Friday, November 8th

    Microsoft AI CEO: Your internet stuff is 'freeware' feed for training models

    img
    Microsoft AI CEO Mustafa Suliman has reported that most content published by automatic learning companies on the internet can be used for neural network training.

    Mustafa Suliman, a Microsoft AI CEO, reported that most of the content published by automatic learning companies on the Internet this week, and that it could be used for neural network training.

    This follows the eight newspapers that Openai and Microsoft continued for the illegal budget for the content in April, like the New York Times four months ago. After that, there are two authors who continued Openai and Microsoft in January. Furthermore, in 2022, based on a claim that some unknown promoters used a public programming code for the training of the generated model in violation of license conditions, to Openai and GitHub. Bred legal measures.

    Interview with Andrew Ross Sorkin from CNBC to ASPENE IDEAS Festival, the company is actually engaged in the AI ​​field.

     "In connection with the content on the open web, he thought that the content of this content since the 1990s was fair. “Anyone can copy it, recreate it, reproduce it, if they want, it’s free software. It was understanding.”

    Suleiman admitted that there was another category of content: documents published by companies with lawyers.

    "There is a separate category where a website, publisher or news agency has explicitly stated, 'Do not crawl me or crawl me for any reason other than indexing,' so that others people can find this content," he said. explain. "But this gray area. And I think it will pass the court. 

    This is a little to say. While Suleiman’s comments certainly seem to anger content creators, he’s not entirely wrong. It’s unclear where the legal boundaries are regarding the training and output of AI models.

    Most people who post content online as individuals are violating their rights in some way by agreeing to the terms of use offered by major social media platforms.
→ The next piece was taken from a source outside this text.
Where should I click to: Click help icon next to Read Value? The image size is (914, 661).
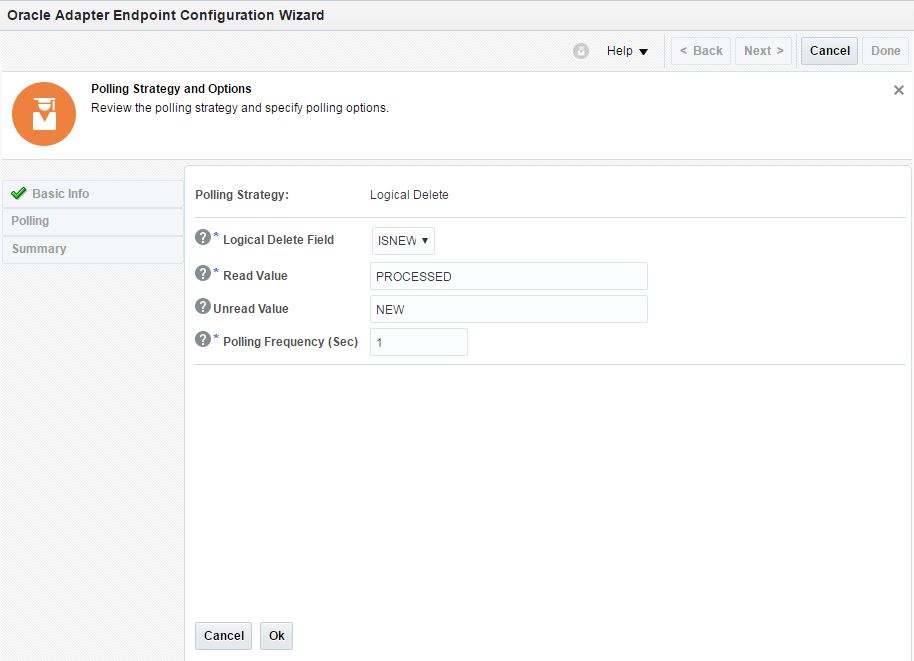click(x=203, y=274)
Reddit's decision to license user posts to OpenAI wouldn't have happened if the social media giant believed its users had legal rights to their memes and manifestos.

    The fact that OpenAI and other AI modeling companies have signed content deals with major publishers shows that big tech deals can be negotiated if you have a strong brand, deep pockets and legal team. In other words, anyone who creates content and posts it on the internet is creating free software unless they can hire or find lawyers willing to challenge Microsoft and its ilk.
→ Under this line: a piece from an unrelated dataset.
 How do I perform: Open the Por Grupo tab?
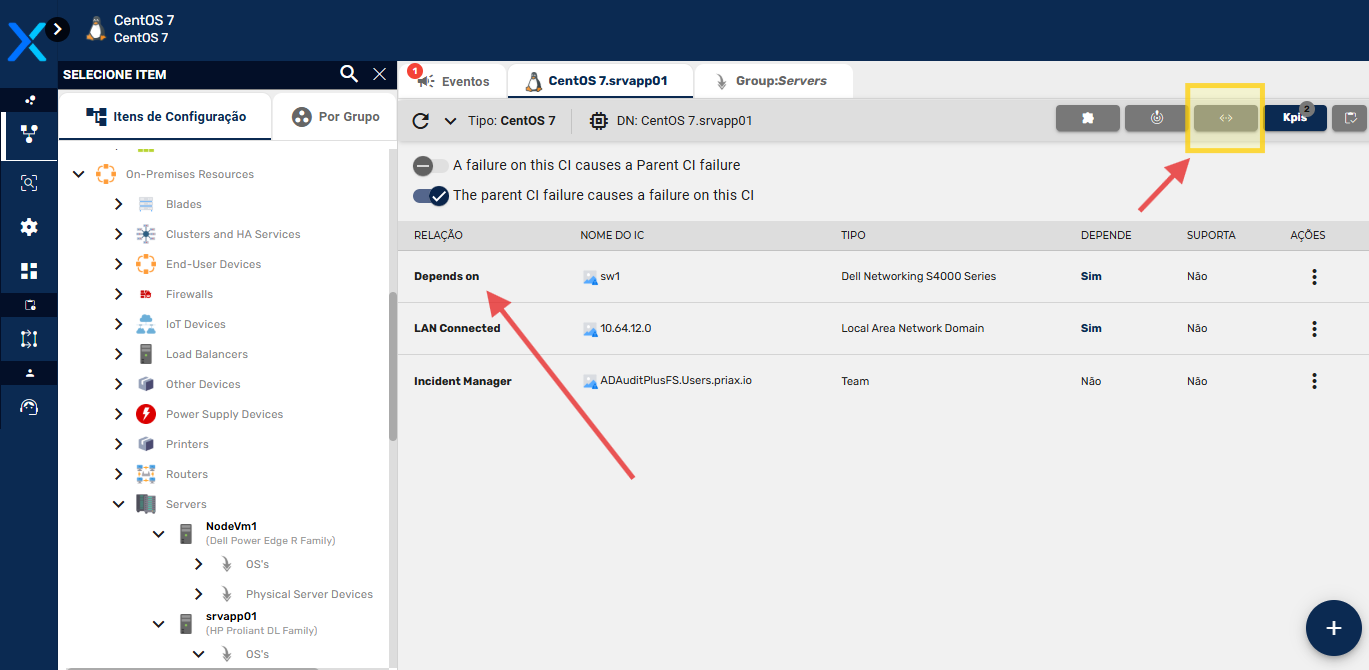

    In an article published by SSRN last month, Frank Pasquale, a law professor at Cornell Tech and Cornell Law School in the US, and Haochen Sun, an associate professor of law at the University of Hong Kong, explore the legal uncertainty surrounding the use of copyrighted data for AI training and whether courts would find such use fair. They conclude that artificial intelligence needs to be addressed at the policy level, as current law is inadequate to answer the questions that currently need to be addressed.
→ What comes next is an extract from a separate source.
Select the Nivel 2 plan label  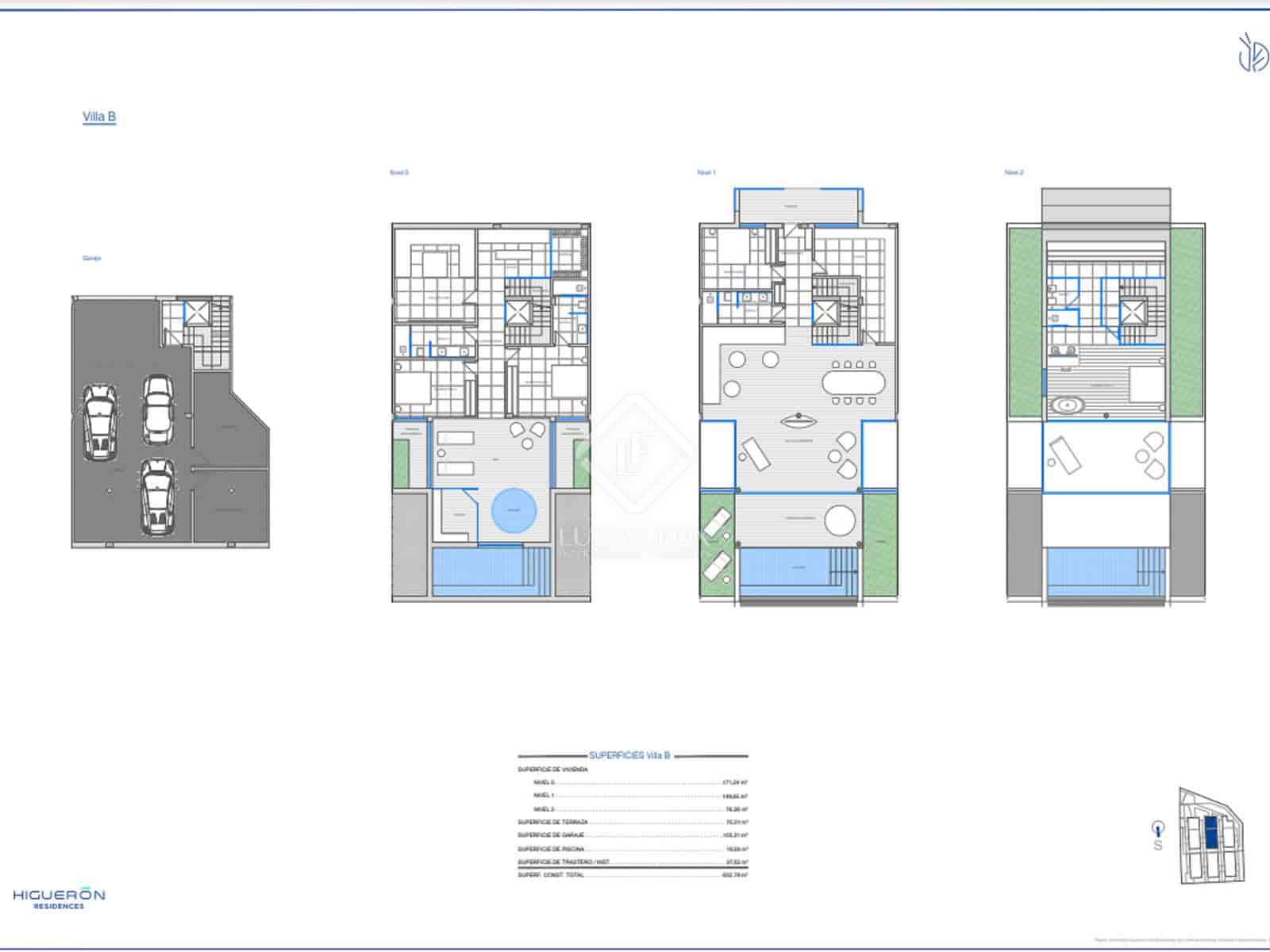[x=1014, y=172]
    "Given significant uncertainties about the lawfulness of AI providers' use of copyrighted works, lawmakers will need to articulate a bold new vision to rebalance rights and responsibilities, as they did with the rise of the Internet (leading to the Digital Millennium Copyright Act of 1998)," they say. The authors suggest that the unpaid collection in creative works threatens not only writers, composers, journalists, actors and other creative teachers, but also the AI ​​general, who will ultimately be hungry for educational data. People will cease to do the work available on the Internet, they predict whether it gets used to the power of AI models, which reduces the marginal costs of content creation, zero and deprived of creators of the possibility of any reward. It is a future slimman. "The information economy changes fundamentally, because the cost of knowledge production can be reduced by zero costs at the maximum cost," he said.